From “Last Village” to “First Indian Village”
Mana’s rebranding is more than just a change in wording. For years, tourists knew it as the last village of India, a phrase that made it sound like the edge of the country. Calling it the “First Indian Village” changes that perspective. It places Mana at the beginning rather than the end, especially when seen from the direction of the border. The BRO signboard placed at the village entrance made this identity official and gave the village renewed attention among travellers. It is a small change, but symbolically powerful for a border community.Mythology Around Vyas Gufa and Ganesh Gufa
Mana’s links to Hindu mythology, particularly the Mahabharata, are profound. One of its most claimed sites is Vyas Gufa, where the Mahabharata was said to have been written by Sage Ved Vyasa, and close by is Ganesh Gufa, at which Ganesh wrote it down as Vyasa was reciting. Though not touristy in the usual sense, these caves are heavy with gravitas for the legends associated with them. For a devotee of mythology, Mana becomes a living page of India’s grand epic.
Bhim Pul and the Saraswati River
One of Mana’s most striking sights is Bhim Pul, a natural rock bridge over the rushing Saraswati River. According to legend, Bhima placed the massive stone so Draupadi could cross during the Pandavas’ final journey toward heaven. Incredible India describes Bheem Pul as a natural rock bridge over a narrow gorge of the Saraswati River, steeped in Mahabharata legend. The sound of the river, the force of the water, and the dramatic mountain setting make this one of the most memorable spots in the village.

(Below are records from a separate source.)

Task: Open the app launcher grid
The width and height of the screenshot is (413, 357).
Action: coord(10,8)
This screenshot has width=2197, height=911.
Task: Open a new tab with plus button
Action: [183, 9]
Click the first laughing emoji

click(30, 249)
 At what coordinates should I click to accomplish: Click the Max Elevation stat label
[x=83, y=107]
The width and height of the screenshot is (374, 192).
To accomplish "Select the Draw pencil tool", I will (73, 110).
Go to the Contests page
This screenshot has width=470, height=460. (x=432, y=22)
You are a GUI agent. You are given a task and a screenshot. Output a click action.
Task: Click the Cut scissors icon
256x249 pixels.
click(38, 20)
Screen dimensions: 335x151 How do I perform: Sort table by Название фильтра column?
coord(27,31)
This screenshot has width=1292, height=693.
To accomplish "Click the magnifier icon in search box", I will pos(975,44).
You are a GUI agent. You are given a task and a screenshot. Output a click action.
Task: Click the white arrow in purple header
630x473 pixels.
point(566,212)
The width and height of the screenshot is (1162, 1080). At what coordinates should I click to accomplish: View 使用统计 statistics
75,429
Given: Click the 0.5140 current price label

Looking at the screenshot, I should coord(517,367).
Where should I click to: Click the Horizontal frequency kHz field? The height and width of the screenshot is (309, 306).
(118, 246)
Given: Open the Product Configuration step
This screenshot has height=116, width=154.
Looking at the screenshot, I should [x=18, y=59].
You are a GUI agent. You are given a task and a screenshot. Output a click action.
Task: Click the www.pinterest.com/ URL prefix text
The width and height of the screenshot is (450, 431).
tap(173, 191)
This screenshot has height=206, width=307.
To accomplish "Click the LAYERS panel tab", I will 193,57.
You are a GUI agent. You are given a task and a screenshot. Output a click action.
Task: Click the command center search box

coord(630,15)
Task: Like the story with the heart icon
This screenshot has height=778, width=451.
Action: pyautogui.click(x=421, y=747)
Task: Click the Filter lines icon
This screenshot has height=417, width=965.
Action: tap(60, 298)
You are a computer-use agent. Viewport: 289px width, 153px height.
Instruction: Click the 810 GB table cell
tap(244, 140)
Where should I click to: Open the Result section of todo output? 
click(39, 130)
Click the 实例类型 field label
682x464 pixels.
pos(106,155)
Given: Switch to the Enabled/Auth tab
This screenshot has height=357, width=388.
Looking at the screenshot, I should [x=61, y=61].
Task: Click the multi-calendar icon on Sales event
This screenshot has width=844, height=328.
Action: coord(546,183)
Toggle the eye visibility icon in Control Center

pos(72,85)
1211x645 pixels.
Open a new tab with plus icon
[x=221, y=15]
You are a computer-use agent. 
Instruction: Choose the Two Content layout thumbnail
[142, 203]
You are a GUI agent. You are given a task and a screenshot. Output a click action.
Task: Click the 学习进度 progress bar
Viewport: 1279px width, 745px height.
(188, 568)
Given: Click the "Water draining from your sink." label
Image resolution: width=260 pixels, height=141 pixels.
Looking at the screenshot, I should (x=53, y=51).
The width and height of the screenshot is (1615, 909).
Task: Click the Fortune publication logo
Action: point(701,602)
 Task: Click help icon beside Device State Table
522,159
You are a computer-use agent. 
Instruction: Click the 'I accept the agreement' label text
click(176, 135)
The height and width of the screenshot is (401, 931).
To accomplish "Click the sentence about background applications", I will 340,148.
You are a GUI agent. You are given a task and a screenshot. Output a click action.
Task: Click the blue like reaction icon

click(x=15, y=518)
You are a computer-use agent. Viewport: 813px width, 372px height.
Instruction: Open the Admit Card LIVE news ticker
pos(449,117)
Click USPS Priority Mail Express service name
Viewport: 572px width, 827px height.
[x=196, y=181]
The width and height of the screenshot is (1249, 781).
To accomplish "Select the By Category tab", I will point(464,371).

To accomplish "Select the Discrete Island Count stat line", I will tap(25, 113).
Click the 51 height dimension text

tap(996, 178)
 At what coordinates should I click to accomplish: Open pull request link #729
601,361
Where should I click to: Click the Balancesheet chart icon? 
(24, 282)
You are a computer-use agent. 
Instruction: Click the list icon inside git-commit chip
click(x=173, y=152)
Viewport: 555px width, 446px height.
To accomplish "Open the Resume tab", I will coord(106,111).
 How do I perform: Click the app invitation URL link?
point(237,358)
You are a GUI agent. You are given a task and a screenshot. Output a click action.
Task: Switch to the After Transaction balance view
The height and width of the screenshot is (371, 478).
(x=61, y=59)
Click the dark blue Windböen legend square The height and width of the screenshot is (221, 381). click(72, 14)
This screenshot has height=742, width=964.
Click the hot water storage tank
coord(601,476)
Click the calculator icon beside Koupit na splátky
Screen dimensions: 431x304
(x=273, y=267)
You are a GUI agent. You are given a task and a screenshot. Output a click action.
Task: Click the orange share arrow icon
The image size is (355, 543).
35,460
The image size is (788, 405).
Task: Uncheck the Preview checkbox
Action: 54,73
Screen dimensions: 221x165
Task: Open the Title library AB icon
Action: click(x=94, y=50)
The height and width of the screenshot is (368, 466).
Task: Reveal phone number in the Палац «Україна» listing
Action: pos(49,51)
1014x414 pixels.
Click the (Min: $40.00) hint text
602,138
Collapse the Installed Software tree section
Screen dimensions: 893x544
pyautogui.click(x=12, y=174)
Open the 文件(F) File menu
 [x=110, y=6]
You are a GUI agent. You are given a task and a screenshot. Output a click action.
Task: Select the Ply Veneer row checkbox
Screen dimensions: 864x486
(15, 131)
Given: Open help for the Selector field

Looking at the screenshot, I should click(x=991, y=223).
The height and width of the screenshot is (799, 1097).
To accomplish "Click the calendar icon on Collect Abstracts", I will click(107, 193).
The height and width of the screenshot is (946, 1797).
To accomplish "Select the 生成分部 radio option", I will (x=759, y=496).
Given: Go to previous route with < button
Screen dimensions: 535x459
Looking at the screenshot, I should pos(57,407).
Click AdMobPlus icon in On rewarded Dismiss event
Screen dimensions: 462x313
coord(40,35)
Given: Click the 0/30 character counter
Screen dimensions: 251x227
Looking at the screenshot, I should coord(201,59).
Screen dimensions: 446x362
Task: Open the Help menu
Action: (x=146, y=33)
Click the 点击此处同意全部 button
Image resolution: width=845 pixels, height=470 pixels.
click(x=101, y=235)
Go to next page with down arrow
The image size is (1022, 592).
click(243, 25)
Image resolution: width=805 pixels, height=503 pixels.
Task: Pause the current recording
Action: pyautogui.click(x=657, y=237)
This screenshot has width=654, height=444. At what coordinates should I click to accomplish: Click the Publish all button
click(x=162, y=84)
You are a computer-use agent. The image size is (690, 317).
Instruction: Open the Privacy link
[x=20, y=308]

The Bhotiya Community and Local Culture
Mana is also home to the Bhotiya community, whose culture reflects the village’s old connection with Himalayan trade and border life. Its location near Tibet shaped local traditions, architecture, food habits, woollen crafts, and seasonal movement. The village’s stone houses, handwoven products, and simple mountain lifestyle give visitors a glimpse of a culture built around survival, faith, and adaptation. Local foods like kidney beans and potatoes are often mentioned by travellers, and shopping for woollens or small souvenirs here supports the local economy.A Gateway for Treks and Mountain Views
Beyond mythology, Mana is a rewarding stop for nature lovers and trekkers. The village is connected with routes toward Vasudhara Falls, Satopanth Lake, Charan Paduka, and other high-altitude trails. Uttarakhand Tourism lists Mana’s best visiting window as May to early November, with the region becoming inaccessible from November to April due to heavy snowfall. That seasonal rhythm adds to its charm: Mana is not a place available all year, so visiting it feels tied to the short, precious window when the Himalayas open up.
How to Reach Mana
Mana is usually visited along with Badrinath. The nearest airport is Jolly Grant Airport in Dehradun, while Rishikesh is one of the nearest major railway points for onward road travel. From Rishikesh, Haridwar, Dehradun, or Joshimath, travellers generally continue by road toward Badrinath and then Mana. The village is accessible by road during the open season, but weather and road conditions matter a lot in the mountains. Since the region receives heavy snowfall in winter, planning around the right months is essential.Mana’s beauty lies in how much it holds within such a small space. It is a border village, a pilgrimage stop, a mythological landmark, a trekking base, and a cultural settlement all at once. Its new identity as the First Indian Village has only added another layer to its story. For travellers heading to Badrinath or exploring Uttarakhand’s high Himalayas, Mana is not just a quick detour. It is a place where India’s spiritual memory, mountain life, and frontier identity come together quietly but powerfully.